Vilnius had indeed changed. I hadn’t lived there since the union with Poland and had only visited a few times in the years after. The city had grown quite a lot and the market was vast with shops selling all sorts of goods from fresh produce and baked goods to household wares and jewelry. Russia was fascinated by everything and how it differed from what was found in Moscow. He asked me questions about the origins and designs of items. I answered when I could and translated for the shopkeepers when I had to turn his questions over to them. He stopped at a stall to pick out amber pendants to take back for his sisters and at another to buy a molinukai shaped like a rabbit. He was quite taken with the little sculpture. When I teased him for it he claimed it was a present for Her Highness Elizabeth but it was obvious from his flustered reaction that the figure wasn’t truly intended for her.

On our way back Russia commented, “Vilnius is a beautiful city.”

I chuckled a bit and smiled. “How can you even judge? You’ve hardly seen any of it.”

He turned to me his eyes shining with all the happiness of the day. “It’s yours. It would be impossible for your city to not be beautiful.”

The words echoed in my head. ‘Your city’. He had said the same earlier ‘Vilnius is still his’. Those words filled me with a sense of belonging, a sense of freedom I hadn’t felt for a very long time.
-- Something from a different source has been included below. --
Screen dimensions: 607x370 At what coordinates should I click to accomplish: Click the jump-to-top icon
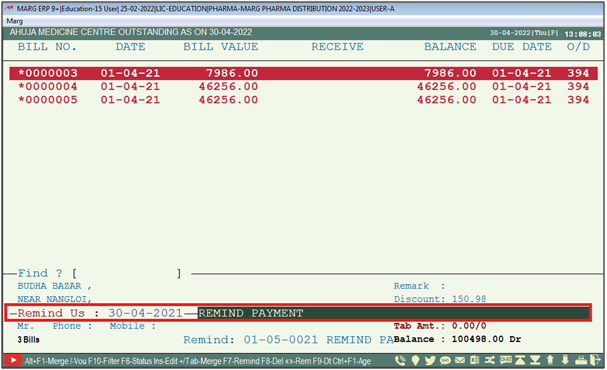pos(520,360)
Metai: The Seasons. A Lithuanian poem by Kristijonas Donelaitis. Really an interesting poem. If you’re interested you can read it in English here: http://members.efn.org/~valdas/seasons.html
Вели́кие Лу́ки: Velikiye Luki
Count Bennigsen: Levin August, Count von Bennigsen was the Governor of the Lithuania-Vilna Governorate from 1801 to 1806. He was a German General who served Russia’s military.
Molinukai: Clay whistle/ocarina things that are often shaped like animals. Years ago there was a woman who sold them at the state fair where I live. I had a cat!
Her Highness Elizabeth: This refers to Elizabeth Alexeievna the Grand Duchess of Russia wife of Tsar Alexander I

Author’s Note: I can’t believe how long it’s been since I updated this. I don’t even have a good excuse. Don’t get me wrong, I have a whole host of excuses but really there’s no good excuse for taking over TEN MONTHS to update. I had the first half of this chapter written within weeks after the last one but then… well here we are ten months later. I want to thank everyone who’s still reading because I would have given up a long time ago if I was you. I’m seriously the worst author ever for taking this long. I’m going to try to put myself on a schedule and put out an update at least every two months because really it shouldn’t take more than two months to write a chapter. Also, I swear to god it’s going to pick back up next chapter because I have historic events to get to (YAY! for history!).